What can I say? It seems to be a resounding success and conversion testing of biodiesel will never be the Same
__________________
The Green Monster: 2001 F250 Powerstroke, 2WD, ZF6 transmission. Bully Dog GT Tuner set in tow mode. MotorSilk boric oxide added to engine, transmission and diff. Showing 30mpg on the freeway running home brew biodiesel. NTZ 1/2 Micron bypass oil filter. Dieselsite Coolant filter and Caterpillar ELC next on the list. 4" open turbo back exhaust.
Thanks for all the replies, have thought of a few other questions, for those running either B100 or mixing (and at what ratio) what kind of millage do you see, and any effects on power?

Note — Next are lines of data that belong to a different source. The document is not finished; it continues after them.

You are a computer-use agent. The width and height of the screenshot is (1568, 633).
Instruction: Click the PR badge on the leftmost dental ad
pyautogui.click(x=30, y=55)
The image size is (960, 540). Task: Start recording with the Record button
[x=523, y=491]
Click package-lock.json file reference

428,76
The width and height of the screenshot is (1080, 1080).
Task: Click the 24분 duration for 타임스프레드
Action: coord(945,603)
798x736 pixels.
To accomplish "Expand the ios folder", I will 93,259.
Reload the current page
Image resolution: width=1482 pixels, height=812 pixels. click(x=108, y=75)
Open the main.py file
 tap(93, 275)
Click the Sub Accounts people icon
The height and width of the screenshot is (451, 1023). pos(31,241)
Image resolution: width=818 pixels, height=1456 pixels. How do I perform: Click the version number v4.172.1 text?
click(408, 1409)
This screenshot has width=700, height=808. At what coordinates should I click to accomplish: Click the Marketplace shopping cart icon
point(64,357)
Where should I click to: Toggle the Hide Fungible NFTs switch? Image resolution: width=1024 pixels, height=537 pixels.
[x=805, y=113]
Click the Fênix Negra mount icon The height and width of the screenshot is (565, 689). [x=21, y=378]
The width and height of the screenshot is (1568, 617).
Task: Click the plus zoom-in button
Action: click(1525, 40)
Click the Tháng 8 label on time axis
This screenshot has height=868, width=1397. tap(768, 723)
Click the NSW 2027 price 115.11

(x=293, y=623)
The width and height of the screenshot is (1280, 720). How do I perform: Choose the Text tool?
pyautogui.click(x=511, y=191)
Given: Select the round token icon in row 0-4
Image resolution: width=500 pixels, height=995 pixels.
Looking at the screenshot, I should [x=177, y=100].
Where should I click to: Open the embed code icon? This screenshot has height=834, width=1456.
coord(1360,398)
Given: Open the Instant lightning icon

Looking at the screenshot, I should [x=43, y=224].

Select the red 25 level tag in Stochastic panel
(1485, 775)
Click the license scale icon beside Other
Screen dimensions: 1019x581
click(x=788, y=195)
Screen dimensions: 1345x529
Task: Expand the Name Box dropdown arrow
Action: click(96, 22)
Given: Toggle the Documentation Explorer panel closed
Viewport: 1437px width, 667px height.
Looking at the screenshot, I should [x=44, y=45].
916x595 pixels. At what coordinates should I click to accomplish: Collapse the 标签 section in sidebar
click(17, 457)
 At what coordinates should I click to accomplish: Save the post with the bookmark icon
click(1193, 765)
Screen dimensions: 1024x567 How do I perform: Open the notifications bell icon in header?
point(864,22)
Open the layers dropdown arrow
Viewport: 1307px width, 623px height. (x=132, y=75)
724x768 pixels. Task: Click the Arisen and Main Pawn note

I have also read about the fuel lines "leaking" due to the Bio. in particular the one's from the lift pump to regulator and out from there? I replaced the "blue" lines on mine a while back when I replaced the lift pump went with replacement from Ford, again thanks for the replies
stay safe out there
Roy
__________________
ALL GAVE SOME, SOME GAVE ALL 9-11 WE WILL NOT FORGET YOU BROTHERS!!
96 C.C.XLT, SRW, Short Bed, 3:55, Rebuit E4OD with Transgo shift kit & Tru-Cool Max cooler, Home made Open Air Element, H-Max downpipe, 4" straight piped, Tony's Wildmans 4 position chip, A-Piller with Auto Meter Z-Serries Pryo, EGT, and Trannie gauages, Gooseneck, Ride-Rite Air bags, Nerf Bars, Home built custom headache rack, 60 Gallon Aux. fuel tank, front bumper,and rear bumper....
Member of IAFF Local 2362 (International Association of FireFighters) My Truck Work Truck
[ QUOTE ]
Thanks for all the replies, have thought of a few other questions, for those running either B100 or mixing (and at what ratio) what kind of millage do you see, and any effects on power?
I have also read about the fuel lines "leaking" due to the Bio. in particular the one's from the lift pump to regulator and out from there? I replaced the "blue" lines on mine a while back when I replaced the lift pump went with replacement from Ford, again thanks for the replies
stay safe out there
Roy
[/ QUOTE ]
i'm interested in this too... some people say they lose power, some gain? [img]/ubbthreads/images/graemlins/confused.gif[/img]
Usually it's fuel economy you hear this about. That's because biodiesel has a bit less energy in it than petroleum diesel does, but biodiesel is also 15% oxygen- so it ends up burning more completely (therefore you effectively get to use more of that fuel as energy than an equivalent diesel) and has a slightly different combustion characteristics than diesel (I can't remember if it's a faster or slower burn but the effect is a bit like changing your pump timing on an IDI diesel).
Anyway, this means that depending on your engine and your driving style and whether you're going up hills, towing, etc, you may see a change in fuel economy either for worse or not at all. I think this is also true of power but I'm rusty on what the variations are.
People aren't mis-reporting, it's just variable depending on the work your truck is doing.
__________________
Homebrew biodiesel crazy:
...several years with a couple of different 6.9's... now running a (gasp!)1998 GMC 6.5 van... don't shoot me.
With an empty bed and not towing my 97' 350 gets the same highway mileage @ 60 to 70MPH as before B100. At higher speeds or with a heavy load I do see a slight decrease in mileage compared to D2. Have not accurately checked city mileage.Many, many variables to consider with B100, fuel quality the biggest. Different foodstocks produce Bio with varying Joules per gallon not to metion what the resturants do to the oil. My oil titrates between 1 and 2.5 . Temperature is huge as well. I run it in Florida where the fuel in the tank is 90F before I turn the key.